=== AVAILABLE RECORDS ===

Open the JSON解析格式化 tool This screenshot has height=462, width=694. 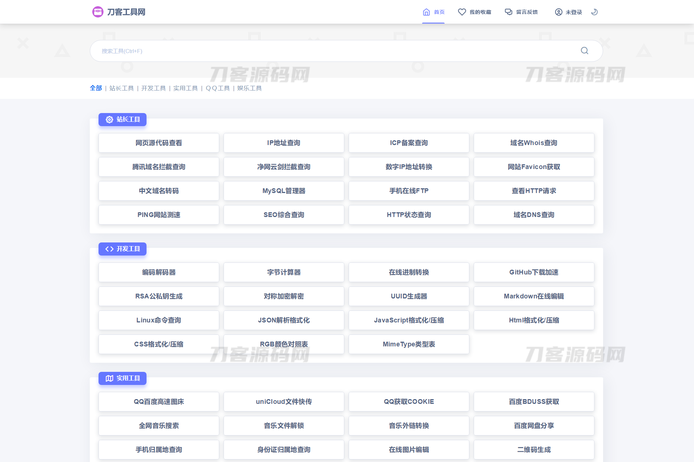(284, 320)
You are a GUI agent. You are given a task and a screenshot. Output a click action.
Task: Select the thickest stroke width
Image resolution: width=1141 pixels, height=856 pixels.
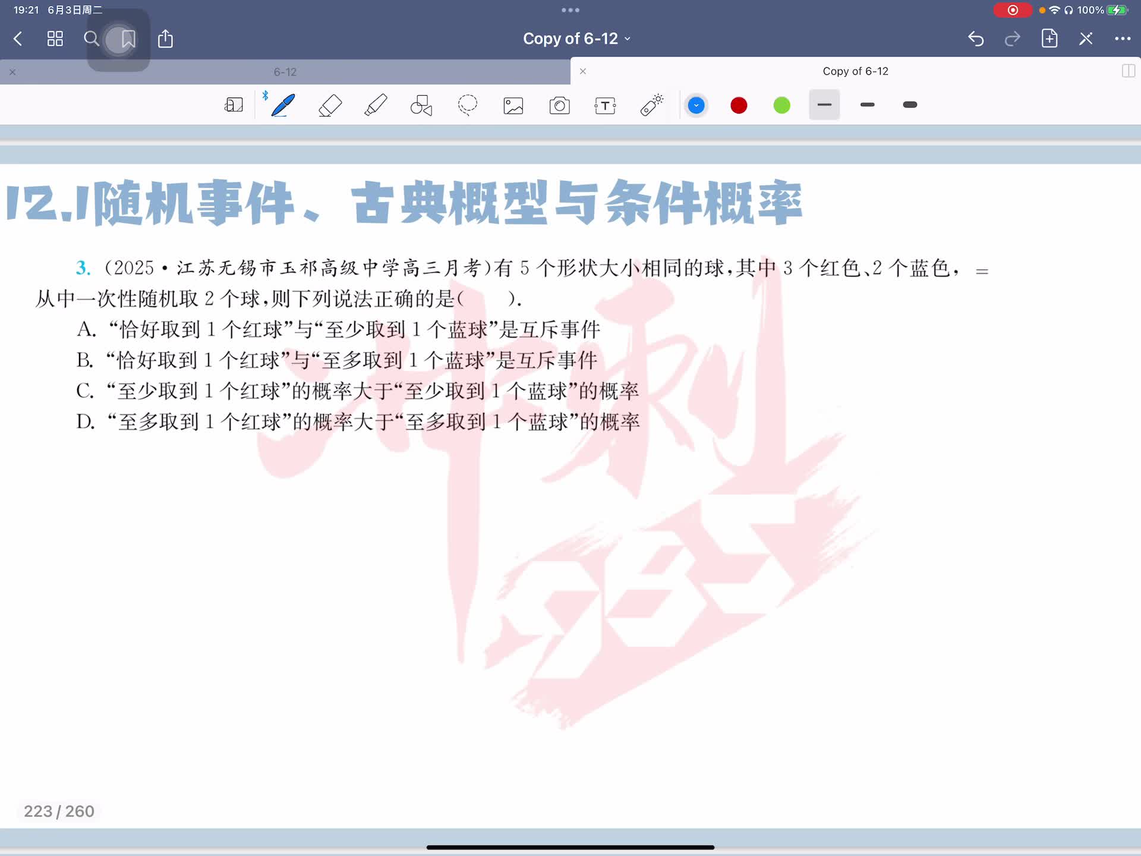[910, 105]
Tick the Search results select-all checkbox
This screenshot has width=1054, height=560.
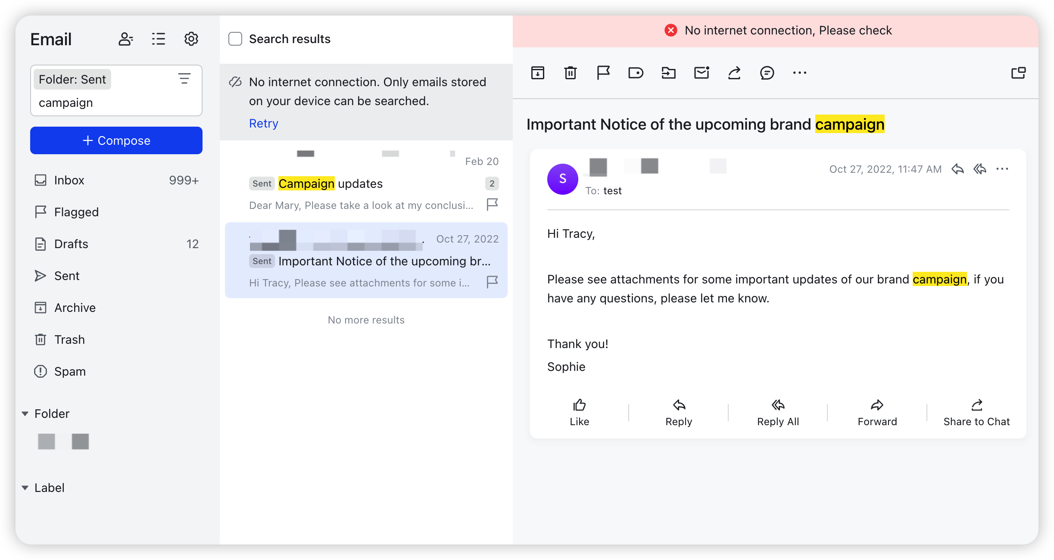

===

__WHAT THIS TASK INVOLVES__:
What belongs in the answer is each line above from the line with "You are a GUI" to the line with "Tick the Search results select-all checkbox", inclusive, reproduced exactly and free of pictures.

__TASK ANSWER__:
You are a GUI agent. You are given a task and a screenshot. Output a click action.
Task: Select the thickest stroke width
Image resolution: width=1141 pixels, height=856 pixels.
[910, 105]
Tick the Search results select-all checkbox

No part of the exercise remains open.